MSNBC's Nicolle Wallace couldn't help but notice that Attorney General Pam Bondi had a large binder of answers and personal attacks to lodge against Democrats.
While a Reuters reporter managed to capture a shot of some of Bondi's binder notes, Wallace noticed just how thick it was and how overtly partisan her talking points were.
Wallace began with a clip of Bondi flipping through her binder to read aloud Deputy Attorney General Todd Blanche's statement on the matter. Sen. Sheldon Whitehouse (D-RI) pointed out that it didn't answer his question.
"Another exhausting non-answer seemingly read from some sort of opposition research book that didn't meet the caliber of something on a congressional campaign from a sitting attorney general today, who was far more concerned with launching those ad hominem attacks on Democratic lawmakers, exclusively the ones asking the tough questions," Wallace said.
"Claire, let's start with you, because I think you're the only person here who may have recognized her attacks as just run-of-the-mill sort of flunky, campaign-level, although that was in her binder, along with a bunch of prepared statements," Wallace said to former Missouri Democratic Sen. Claire McCaskill. "I've never seen that before, have you?"

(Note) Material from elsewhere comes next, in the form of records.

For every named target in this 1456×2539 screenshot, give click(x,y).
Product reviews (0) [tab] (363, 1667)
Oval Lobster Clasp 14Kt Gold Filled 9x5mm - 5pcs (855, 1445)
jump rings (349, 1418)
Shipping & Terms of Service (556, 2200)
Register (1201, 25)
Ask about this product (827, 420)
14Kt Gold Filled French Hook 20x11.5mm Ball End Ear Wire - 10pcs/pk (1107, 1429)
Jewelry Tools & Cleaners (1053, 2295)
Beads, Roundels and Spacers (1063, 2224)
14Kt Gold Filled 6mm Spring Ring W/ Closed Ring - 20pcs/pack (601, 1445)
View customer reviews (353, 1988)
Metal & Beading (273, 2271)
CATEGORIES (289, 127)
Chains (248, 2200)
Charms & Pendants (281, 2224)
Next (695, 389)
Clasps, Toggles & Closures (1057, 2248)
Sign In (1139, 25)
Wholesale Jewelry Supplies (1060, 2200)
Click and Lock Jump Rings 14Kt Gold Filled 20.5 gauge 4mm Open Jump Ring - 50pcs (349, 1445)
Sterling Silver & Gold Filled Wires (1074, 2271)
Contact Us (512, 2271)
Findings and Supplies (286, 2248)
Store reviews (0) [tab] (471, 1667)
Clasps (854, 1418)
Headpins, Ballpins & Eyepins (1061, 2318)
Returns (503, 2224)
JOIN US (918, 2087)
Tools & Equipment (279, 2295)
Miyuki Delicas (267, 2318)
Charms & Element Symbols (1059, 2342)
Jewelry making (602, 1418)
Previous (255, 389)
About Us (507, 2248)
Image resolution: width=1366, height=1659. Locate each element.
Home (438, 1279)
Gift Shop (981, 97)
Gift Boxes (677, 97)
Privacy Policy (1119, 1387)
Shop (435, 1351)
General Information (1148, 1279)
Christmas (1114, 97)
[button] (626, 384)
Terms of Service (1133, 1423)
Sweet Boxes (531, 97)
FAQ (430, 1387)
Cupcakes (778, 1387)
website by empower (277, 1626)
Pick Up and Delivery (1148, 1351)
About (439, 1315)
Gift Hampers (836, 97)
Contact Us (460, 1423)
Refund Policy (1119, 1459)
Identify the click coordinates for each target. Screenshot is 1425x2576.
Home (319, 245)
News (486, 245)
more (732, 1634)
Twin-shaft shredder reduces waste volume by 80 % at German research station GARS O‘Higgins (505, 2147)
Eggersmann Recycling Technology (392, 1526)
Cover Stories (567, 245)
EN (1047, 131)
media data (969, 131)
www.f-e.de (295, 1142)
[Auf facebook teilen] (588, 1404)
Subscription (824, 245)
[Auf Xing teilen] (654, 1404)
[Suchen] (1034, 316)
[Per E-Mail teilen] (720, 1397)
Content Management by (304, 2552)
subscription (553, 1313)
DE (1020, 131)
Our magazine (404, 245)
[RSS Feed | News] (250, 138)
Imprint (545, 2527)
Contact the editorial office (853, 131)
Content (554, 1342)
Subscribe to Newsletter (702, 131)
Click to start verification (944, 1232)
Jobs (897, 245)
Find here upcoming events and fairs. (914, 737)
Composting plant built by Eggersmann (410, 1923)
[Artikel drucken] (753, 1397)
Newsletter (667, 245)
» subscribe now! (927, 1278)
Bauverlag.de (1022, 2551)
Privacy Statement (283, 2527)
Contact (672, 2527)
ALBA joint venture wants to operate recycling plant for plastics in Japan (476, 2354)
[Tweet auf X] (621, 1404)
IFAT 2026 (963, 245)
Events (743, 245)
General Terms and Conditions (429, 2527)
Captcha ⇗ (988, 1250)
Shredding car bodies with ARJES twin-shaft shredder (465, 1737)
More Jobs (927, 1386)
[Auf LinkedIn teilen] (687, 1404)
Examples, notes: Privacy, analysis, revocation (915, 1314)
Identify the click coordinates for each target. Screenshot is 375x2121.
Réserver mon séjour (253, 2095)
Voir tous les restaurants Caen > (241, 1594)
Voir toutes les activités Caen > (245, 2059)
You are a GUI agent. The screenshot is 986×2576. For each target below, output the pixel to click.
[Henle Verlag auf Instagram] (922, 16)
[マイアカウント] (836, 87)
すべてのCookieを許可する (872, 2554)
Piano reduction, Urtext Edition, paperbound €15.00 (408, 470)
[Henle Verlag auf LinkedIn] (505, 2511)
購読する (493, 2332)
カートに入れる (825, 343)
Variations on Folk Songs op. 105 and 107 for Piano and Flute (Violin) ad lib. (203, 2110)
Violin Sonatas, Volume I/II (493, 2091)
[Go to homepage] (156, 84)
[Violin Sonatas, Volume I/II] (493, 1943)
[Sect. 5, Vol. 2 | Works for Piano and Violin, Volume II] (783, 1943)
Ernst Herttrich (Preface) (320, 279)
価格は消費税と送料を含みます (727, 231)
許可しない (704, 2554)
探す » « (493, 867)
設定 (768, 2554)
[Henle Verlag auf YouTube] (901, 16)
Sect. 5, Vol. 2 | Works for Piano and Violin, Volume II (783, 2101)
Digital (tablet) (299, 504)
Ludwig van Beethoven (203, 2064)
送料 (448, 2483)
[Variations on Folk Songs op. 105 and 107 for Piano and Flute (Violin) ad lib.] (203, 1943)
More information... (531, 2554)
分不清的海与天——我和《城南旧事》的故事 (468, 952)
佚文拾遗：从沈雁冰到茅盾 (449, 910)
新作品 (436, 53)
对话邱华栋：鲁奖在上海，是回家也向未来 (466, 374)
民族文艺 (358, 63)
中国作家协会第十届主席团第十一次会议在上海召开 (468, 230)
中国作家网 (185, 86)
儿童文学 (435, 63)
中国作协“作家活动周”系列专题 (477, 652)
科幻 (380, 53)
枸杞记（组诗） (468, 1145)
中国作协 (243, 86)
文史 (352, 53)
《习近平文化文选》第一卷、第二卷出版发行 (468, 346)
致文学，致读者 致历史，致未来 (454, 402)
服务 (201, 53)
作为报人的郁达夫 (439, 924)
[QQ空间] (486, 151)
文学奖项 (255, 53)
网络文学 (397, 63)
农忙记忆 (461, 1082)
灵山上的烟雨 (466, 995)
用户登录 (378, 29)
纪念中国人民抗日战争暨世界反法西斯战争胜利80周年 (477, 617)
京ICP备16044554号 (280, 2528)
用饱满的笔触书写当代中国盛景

McCaskill agreed, noting that even a "low-level witness off the street" wouldn't try to do what Bondi did.
"And you're right. It's low-level BS," McCaskill agreed.
At another point in the discussion, Wallace noted the political nature of Bondi's attacks and wondered who had compiled the binder, as it would likely fall under a Hatch Act violation.
"Are you able to find out through your sources or through the press office who created the opposition research book that Pam Bondi was reading from?" Wallace asked justice and intelligence reporter Ken Dilanian. "And I asked that because I'm probably the only one who has sullied herself in the dark underbelly of politics by both working on the creation of opposition research in my years on campaigns and sort of arming policymakers with it."
She said that creating a document like that as a taxpayer-funded staffer would be illegal.
"And so I wonder if the Department of Justice would answer a call from you today about who created that book she was reading from with attacks on [Sen. Sheldon] Whitehouse on his wife's company. I mean, that is opposition research straight up. And it is a clear violation of the Hatch Act to be created by a government employee."
Dilanian explained that he could try, but that under the Trump administration, "the Hatch Act doesn't seem to be operational anymore."
Wallace then made a call for anyone at the Justice Department willing to blow the whistle to contact her. "The lines are open, as they say."